##### Data supplied

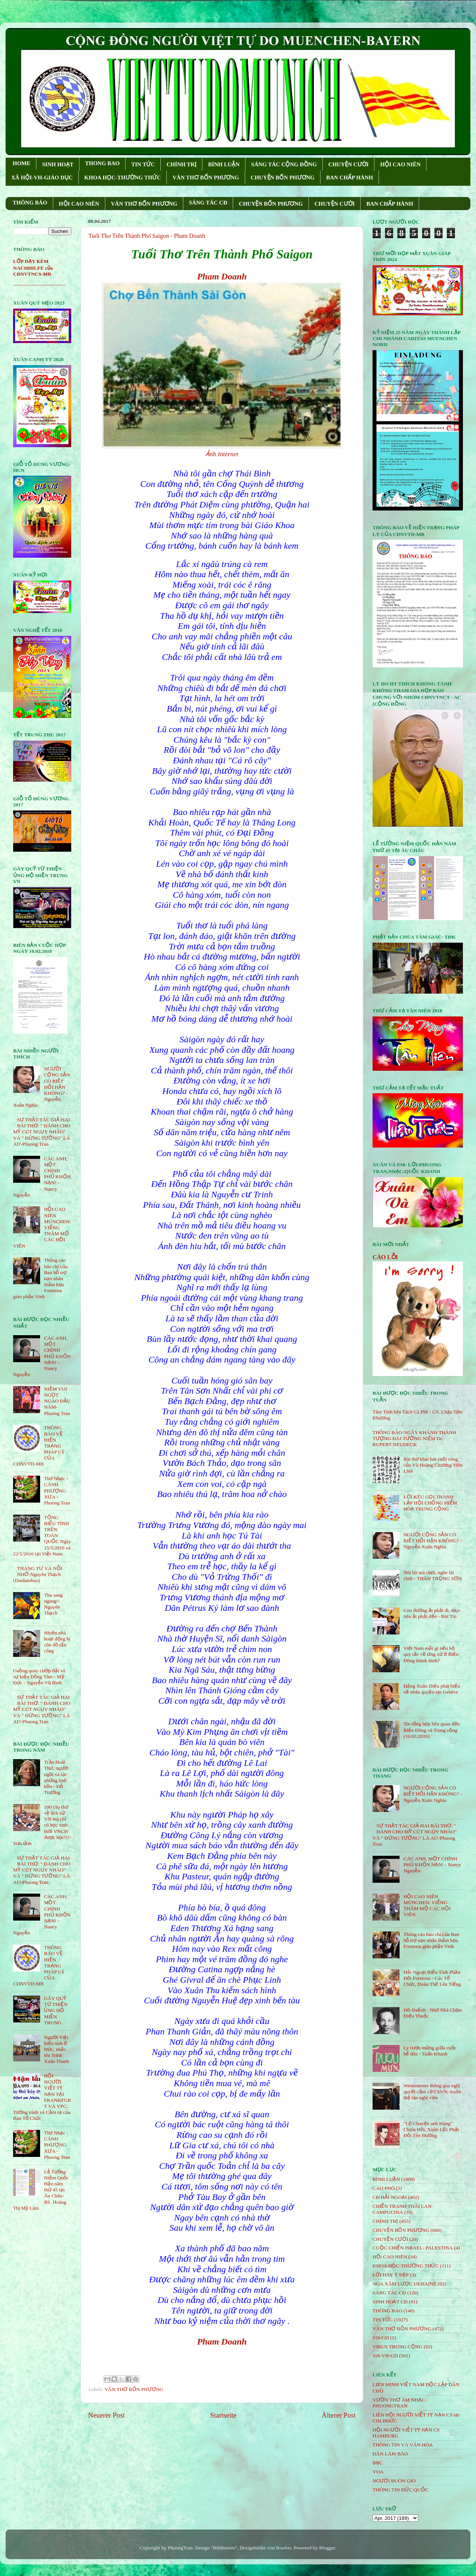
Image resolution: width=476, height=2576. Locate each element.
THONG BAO (102, 163)
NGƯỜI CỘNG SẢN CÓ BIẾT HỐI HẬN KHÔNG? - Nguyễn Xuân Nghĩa (432, 1540)
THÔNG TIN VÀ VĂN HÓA (403, 2445)
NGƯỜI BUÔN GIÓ (394, 2480)
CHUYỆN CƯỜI (348, 164)
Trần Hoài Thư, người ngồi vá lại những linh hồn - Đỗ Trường (56, 1777)
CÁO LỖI (385, 1257)
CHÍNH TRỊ (181, 164)
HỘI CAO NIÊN (400, 164)
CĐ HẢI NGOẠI (390, 2197)
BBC (378, 2463)
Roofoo (284, 2548)
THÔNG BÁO (30, 203)
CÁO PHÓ (384, 2188)
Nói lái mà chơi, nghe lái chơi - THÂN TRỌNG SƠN (432, 1575)
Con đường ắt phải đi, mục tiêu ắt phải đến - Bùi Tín (431, 1613)
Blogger (327, 2548)
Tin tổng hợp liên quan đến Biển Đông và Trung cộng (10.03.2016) (431, 1730)
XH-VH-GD (385, 2355)
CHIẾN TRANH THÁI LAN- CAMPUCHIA (403, 2209)
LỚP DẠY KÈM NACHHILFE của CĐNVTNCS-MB (33, 267)
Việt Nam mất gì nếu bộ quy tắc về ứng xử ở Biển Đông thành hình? (430, 1654)
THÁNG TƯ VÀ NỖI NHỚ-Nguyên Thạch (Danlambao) (37, 1574)
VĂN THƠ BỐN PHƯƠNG (205, 178)
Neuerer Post (106, 2415)
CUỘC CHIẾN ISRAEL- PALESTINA (413, 2248)
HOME (22, 163)
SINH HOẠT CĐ (390, 2301)
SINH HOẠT (57, 164)
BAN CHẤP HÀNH (349, 178)
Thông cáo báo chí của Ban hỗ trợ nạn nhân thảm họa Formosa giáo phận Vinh (431, 1940)
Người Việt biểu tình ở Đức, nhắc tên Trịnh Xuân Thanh (56, 2049)
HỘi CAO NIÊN (390, 2257)
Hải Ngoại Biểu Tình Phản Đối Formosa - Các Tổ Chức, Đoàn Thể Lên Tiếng (432, 1978)
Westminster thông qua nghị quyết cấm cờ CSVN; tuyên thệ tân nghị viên (432, 2091)
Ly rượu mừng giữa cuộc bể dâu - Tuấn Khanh (429, 2051)
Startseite (223, 2415)
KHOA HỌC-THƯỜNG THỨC (122, 178)
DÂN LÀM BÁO (390, 2454)
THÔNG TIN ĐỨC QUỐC (400, 2489)
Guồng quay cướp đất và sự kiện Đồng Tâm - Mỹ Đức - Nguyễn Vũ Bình (39, 1676)
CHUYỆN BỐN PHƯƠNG (283, 178)
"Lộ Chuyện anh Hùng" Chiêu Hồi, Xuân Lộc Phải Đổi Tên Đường (431, 2129)
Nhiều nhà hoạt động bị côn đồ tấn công (57, 1642)
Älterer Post (339, 2415)
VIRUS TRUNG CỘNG (397, 2346)
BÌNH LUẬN (223, 164)
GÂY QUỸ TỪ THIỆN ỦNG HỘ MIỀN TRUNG (55, 2010)
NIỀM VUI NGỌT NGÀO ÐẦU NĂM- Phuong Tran (57, 1401)
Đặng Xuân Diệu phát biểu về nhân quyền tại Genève (431, 1689)
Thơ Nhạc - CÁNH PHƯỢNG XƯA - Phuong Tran (57, 1491)
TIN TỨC (143, 164)
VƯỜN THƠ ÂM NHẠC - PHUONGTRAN (400, 2403)
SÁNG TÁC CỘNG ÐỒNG (284, 164)
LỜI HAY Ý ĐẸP (391, 2275)
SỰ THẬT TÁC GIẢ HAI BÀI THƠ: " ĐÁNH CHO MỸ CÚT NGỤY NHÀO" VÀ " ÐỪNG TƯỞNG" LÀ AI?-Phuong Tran (41, 1132)
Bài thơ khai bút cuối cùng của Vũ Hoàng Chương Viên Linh (432, 1465)
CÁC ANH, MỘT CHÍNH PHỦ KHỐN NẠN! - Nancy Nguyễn (432, 1864)
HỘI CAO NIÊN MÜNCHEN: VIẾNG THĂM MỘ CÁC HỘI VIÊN (427, 1906)
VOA (378, 2472)
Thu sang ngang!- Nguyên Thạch (53, 1604)
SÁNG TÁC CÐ (208, 203)
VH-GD (381, 2337)
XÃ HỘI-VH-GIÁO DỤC (42, 178)
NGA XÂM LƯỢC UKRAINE (404, 2283)
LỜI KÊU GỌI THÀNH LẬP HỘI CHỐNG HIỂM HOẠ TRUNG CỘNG (430, 1503)
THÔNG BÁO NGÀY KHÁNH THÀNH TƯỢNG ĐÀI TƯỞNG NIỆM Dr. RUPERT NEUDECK (415, 1438)
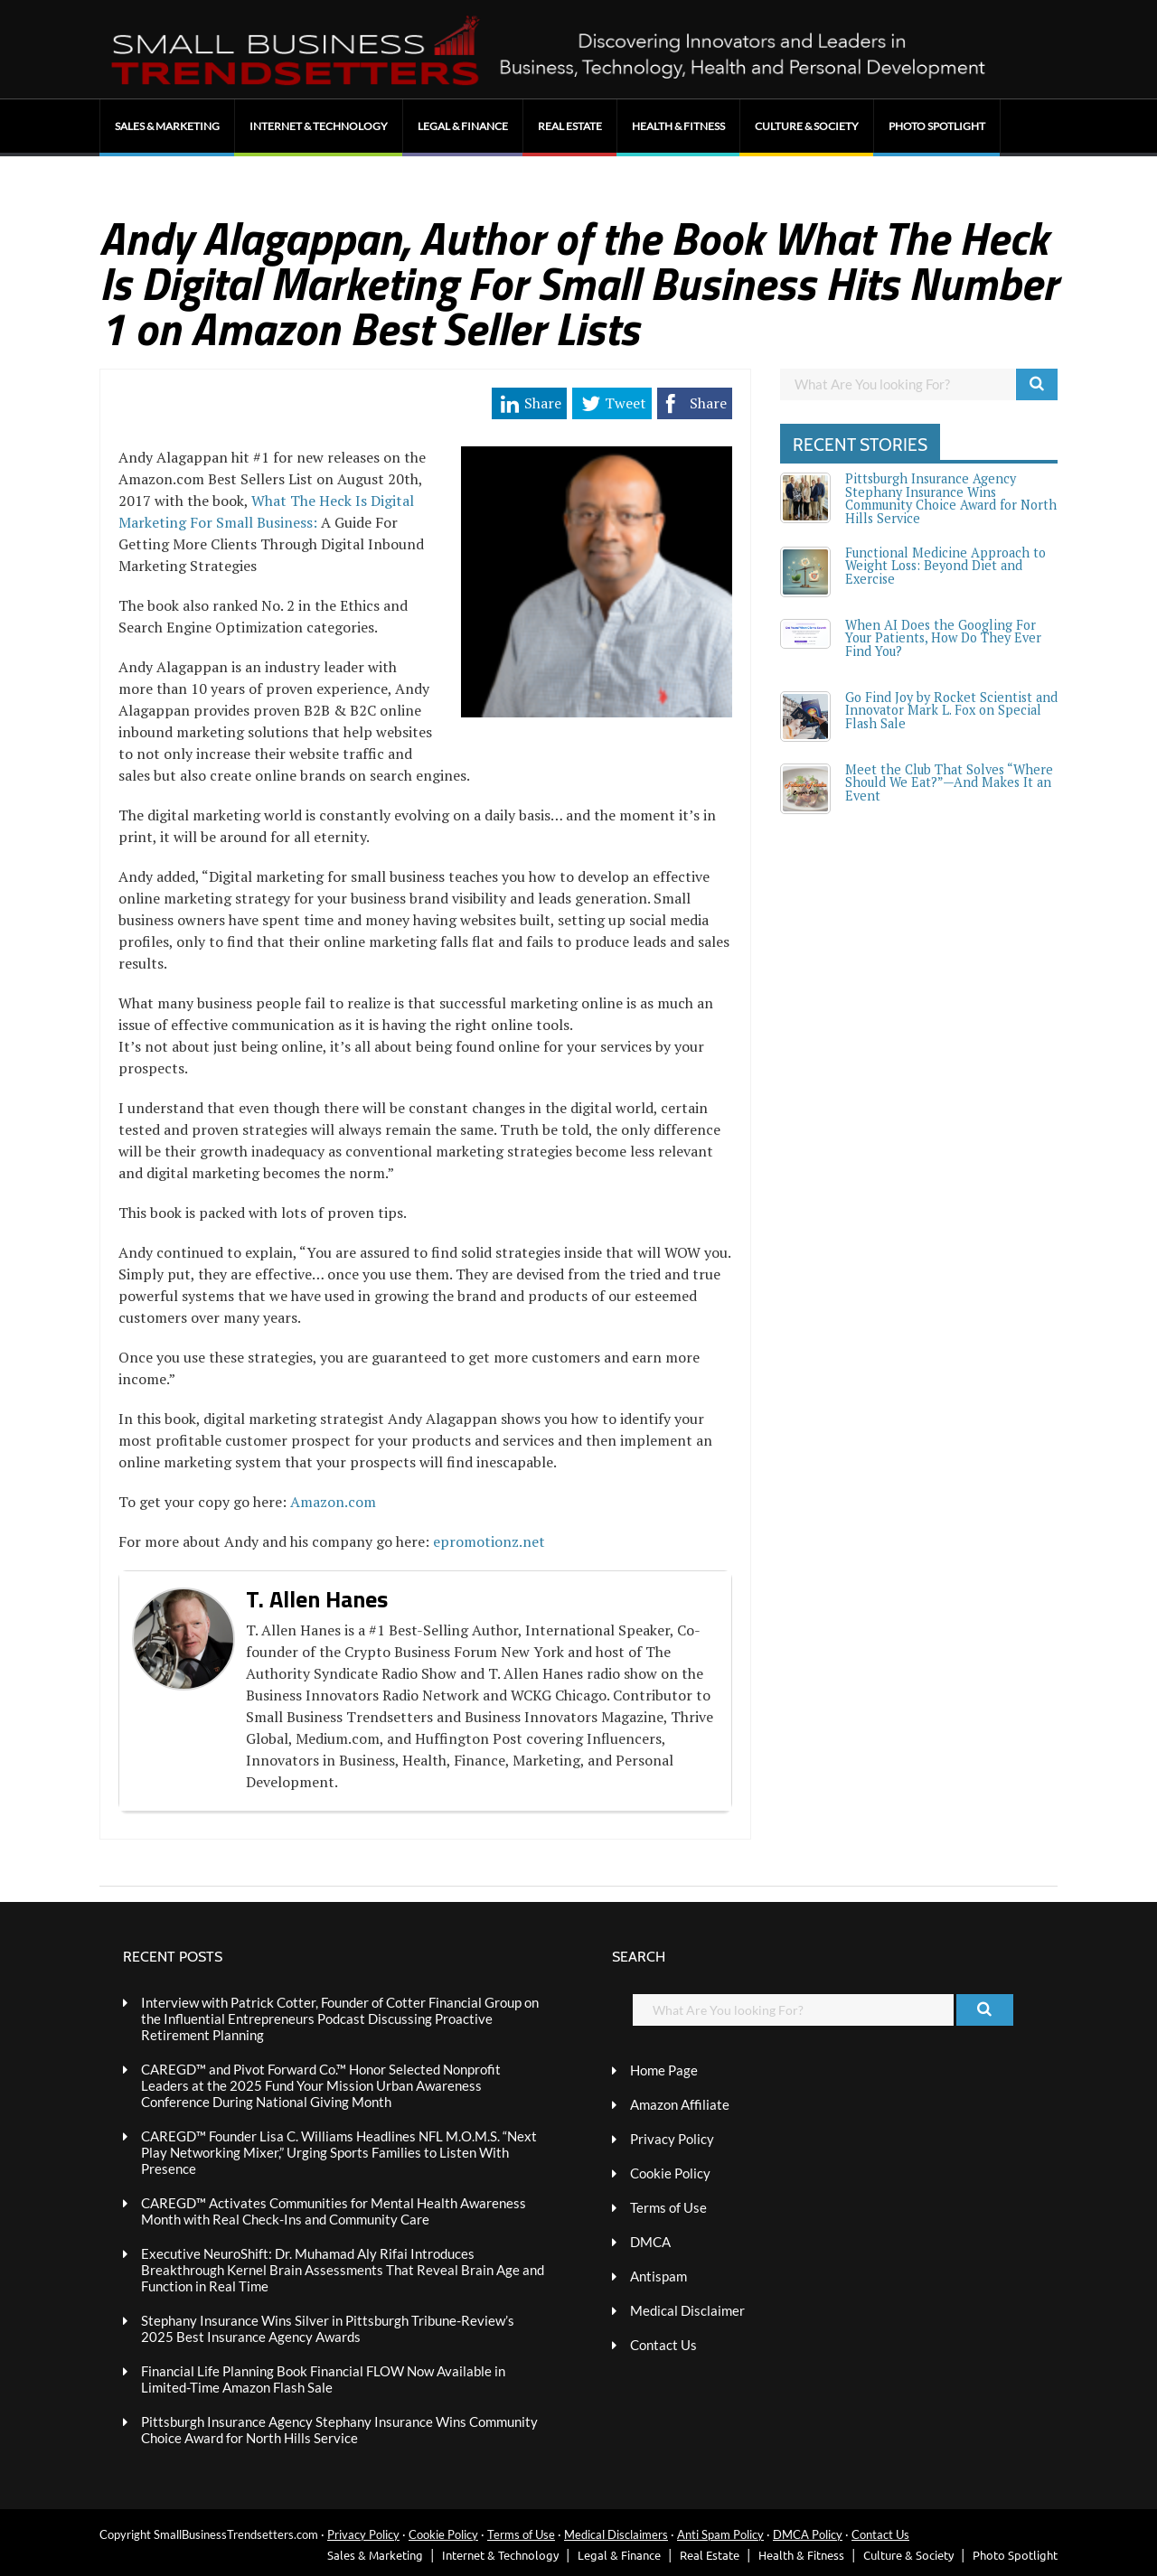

##########

What the exercise asks> In the data above, start at the line that has "Nói lái mà chơi, nghe", stop after the line that has "Nhiều nhà hoạt", and print every line in between exactly as it stands.

Your response>
Nói lái mà chơi, nghe lái chơi - THÂN TRỌNG SƠN (432, 1575)
Con đường ắt phải đi, mục tiêu ắt phải đến - Bùi Tín (431, 1613)
Blogger (327, 2548)
Tin tổng hợp liên quan đến Biển Đông và Trung cộng (10.03.2016) (431, 1730)
XH-VH-GD (385, 2355)
CHIẾN TRANH THÁI LAN- CAMPUCHIA (403, 2209)
LỚP DẠY KÈM NACHHILFE của CĐNVTNCS-MB (33, 267)
Việt Nam mất gì nếu bộ quy tắc về ứng xử ở Biển Đông thành hình? (430, 1654)
THÁNG TƯ VÀ NỖI NHỚ-Nguyên Thạch (Danlambao) (37, 1574)
VĂN THƠ BỐN PHƯƠNG (205, 178)
Neuerer Post (106, 2415)
CUỘC CHIẾN ISRAEL- PALESTINA (413, 2248)
HOME (22, 163)
SINH HOẠT CĐ (390, 2301)
SINH HOẠT (57, 164)
BAN CHẤP HÀNH (349, 178)
Thông cáo báo chí của Ban hỗ trợ nạn nhân thảm họa Formosa giáo phận Vinh (431, 1940)
Người Việt biểu tình ở Đức, nhắc tên Trịnh Xuân Thanh (56, 2049)
HỘi CAO NIÊN (390, 2257)
Hải Ngoại Biểu Tình Phản Đối Formosa - Các Tổ Chức, Đoàn Thể Lên Tiếng (432, 1978)
Westminster thông qua nghị quyết cấm cờ CSVN; tuyên thệ tân nghị viên (432, 2091)
Ly rượu mừng giữa cuộc bể dâu - Tuấn Khanh (429, 2051)
Startseite (223, 2415)
KHOA HỌC-THƯỜNG THỨC (122, 178)
DÂN LÀM BÁO (390, 2454)
THÔNG TIN ĐỨC QUỐC (400, 2489)
Guồng quay cướp đất và sự kiện Đồng Tâm - Mỹ Đức - Nguyễn Vũ Bình (39, 1676)
CHUYỆN BỐN PHƯƠNG (283, 178)
"Lộ Chuyện anh Hùng" Chiêu Hồi, Xuân Lộc Phải Đổi Tên Đường (431, 2129)
Nhiều nhà hoạt động bị côn đồ tấn công (57, 1642)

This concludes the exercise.